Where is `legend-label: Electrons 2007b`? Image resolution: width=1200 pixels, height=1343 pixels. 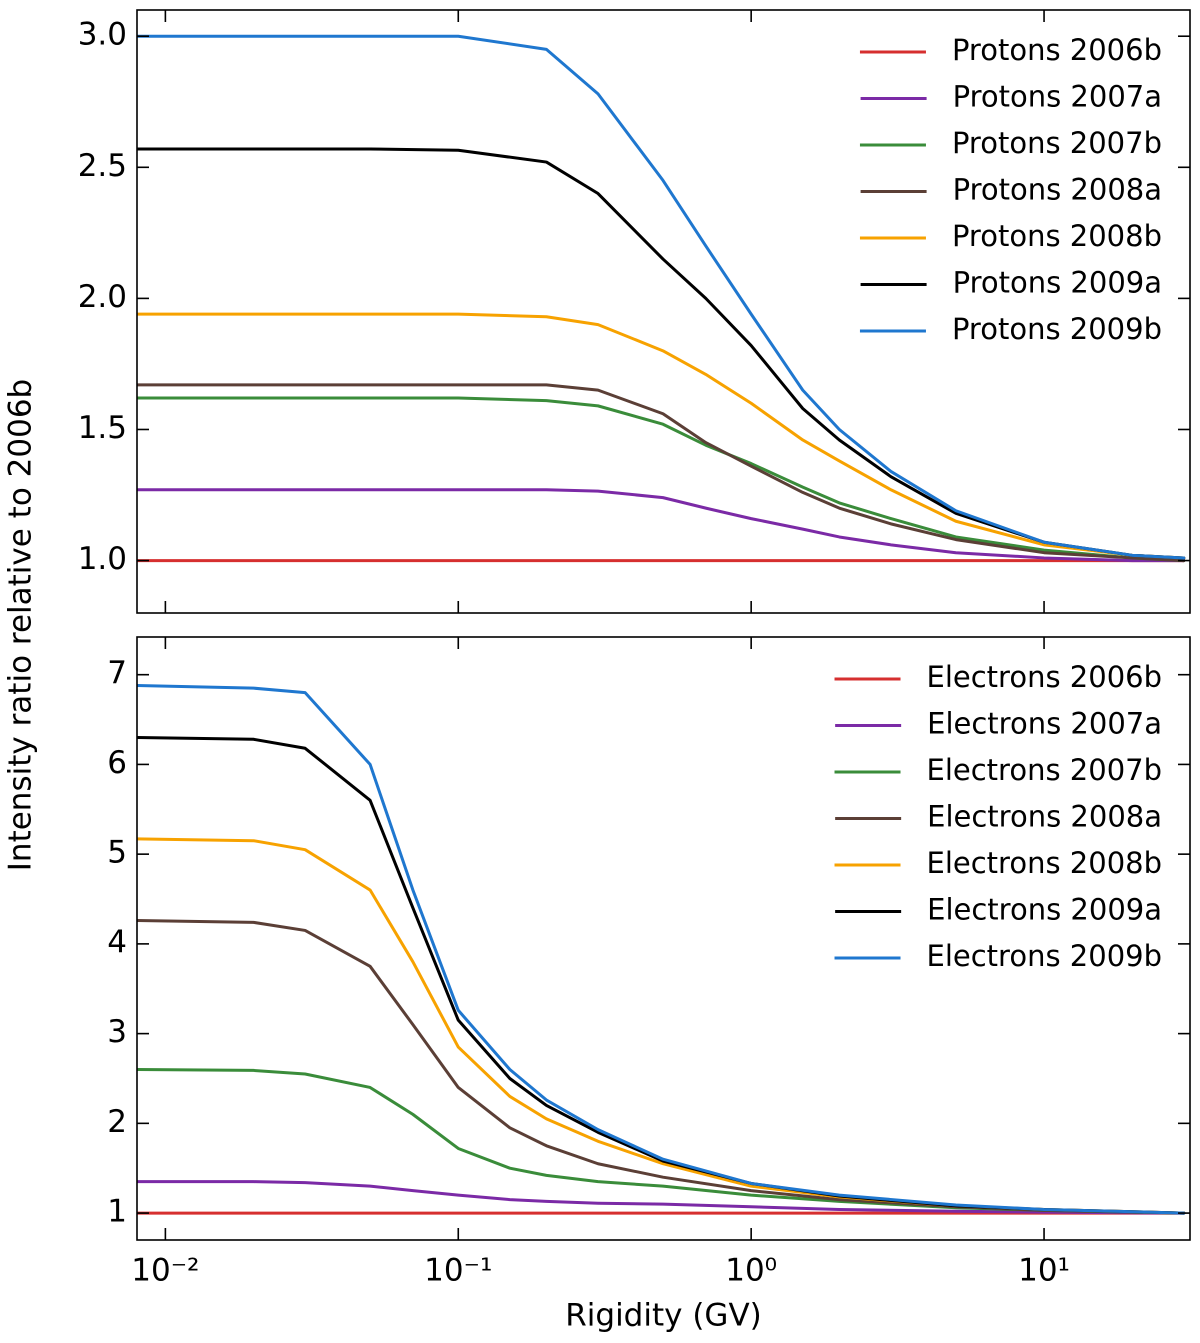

========

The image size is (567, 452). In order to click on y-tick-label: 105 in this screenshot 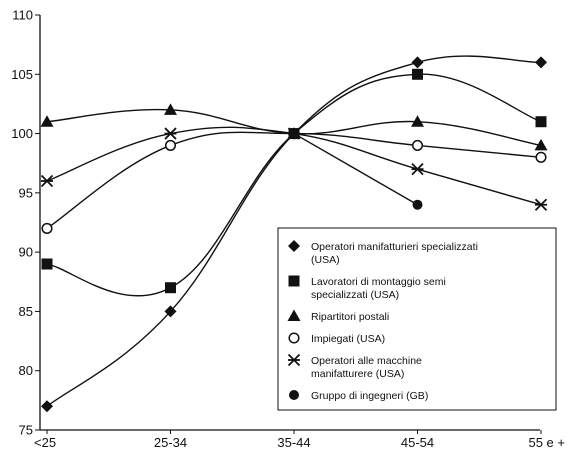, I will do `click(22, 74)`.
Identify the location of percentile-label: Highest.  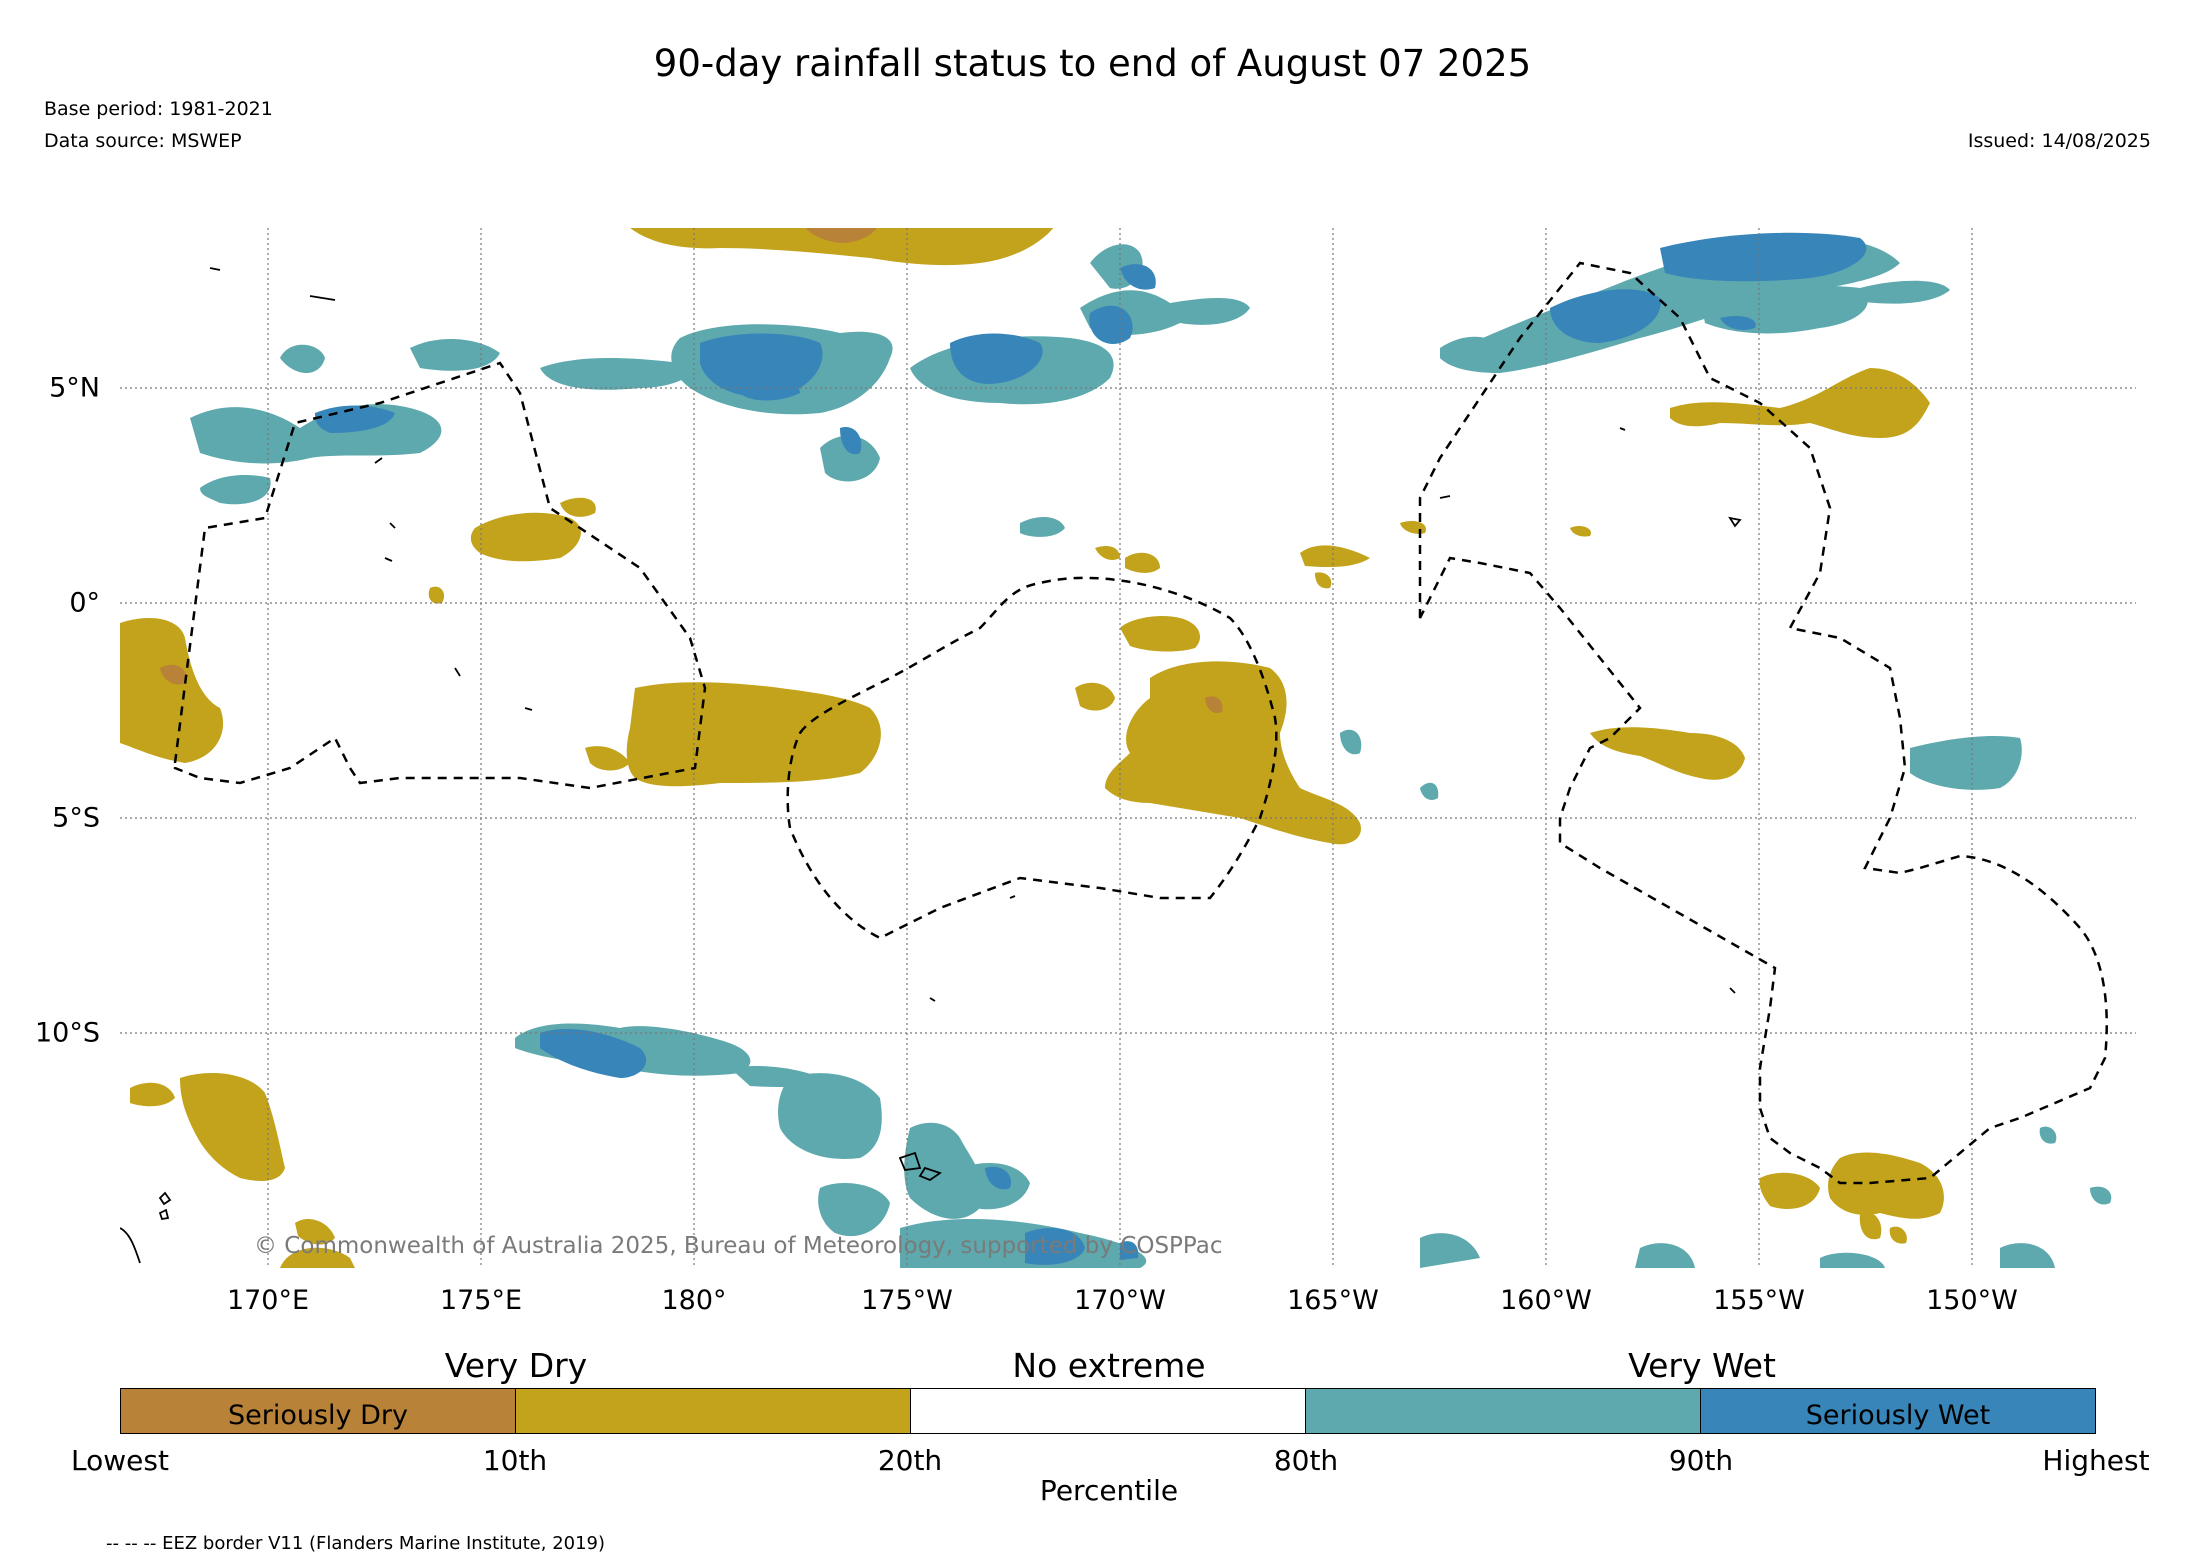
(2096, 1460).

========

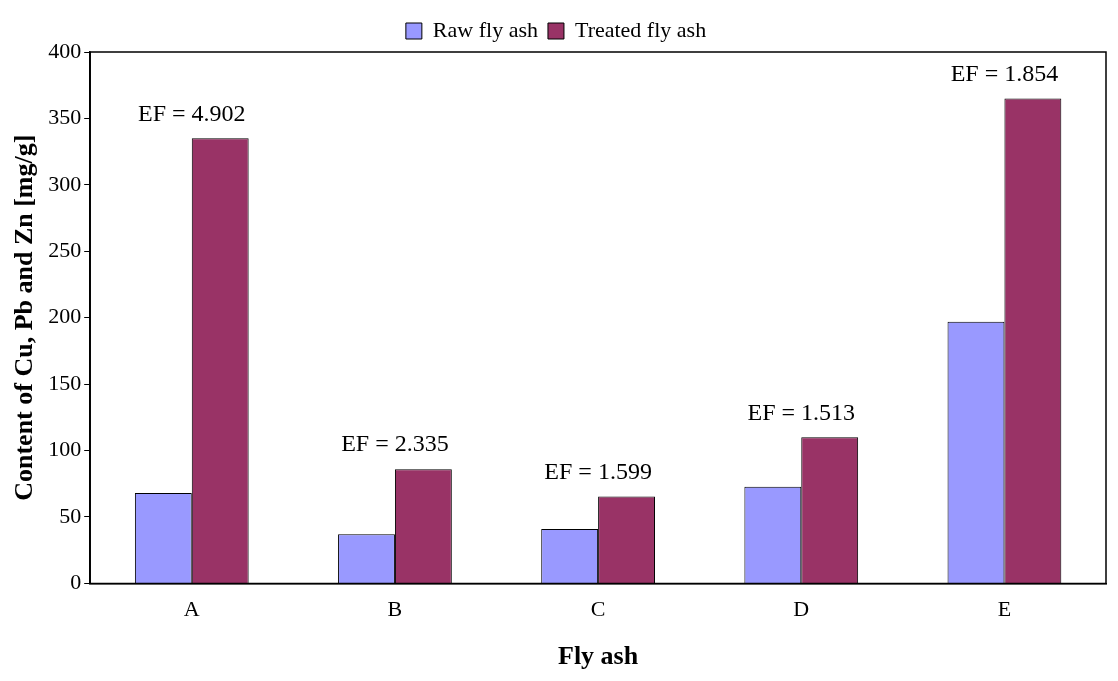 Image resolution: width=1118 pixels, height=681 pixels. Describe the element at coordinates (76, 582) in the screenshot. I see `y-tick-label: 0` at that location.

========

» **WHAT NEEDS TO BE DONE**:
Can you output the records between the lines holding "Identify the location" and "(2096, 1460).", inclusive, as a two-column CSV with the header request,answer? Use one row per request, put each field in quotes, turn line breaks into spaces, and omit the pictures.

» **RESULT BELOW**:
request,answer
"Identify the location of percentile-label: Highest.","(2096, 1460)."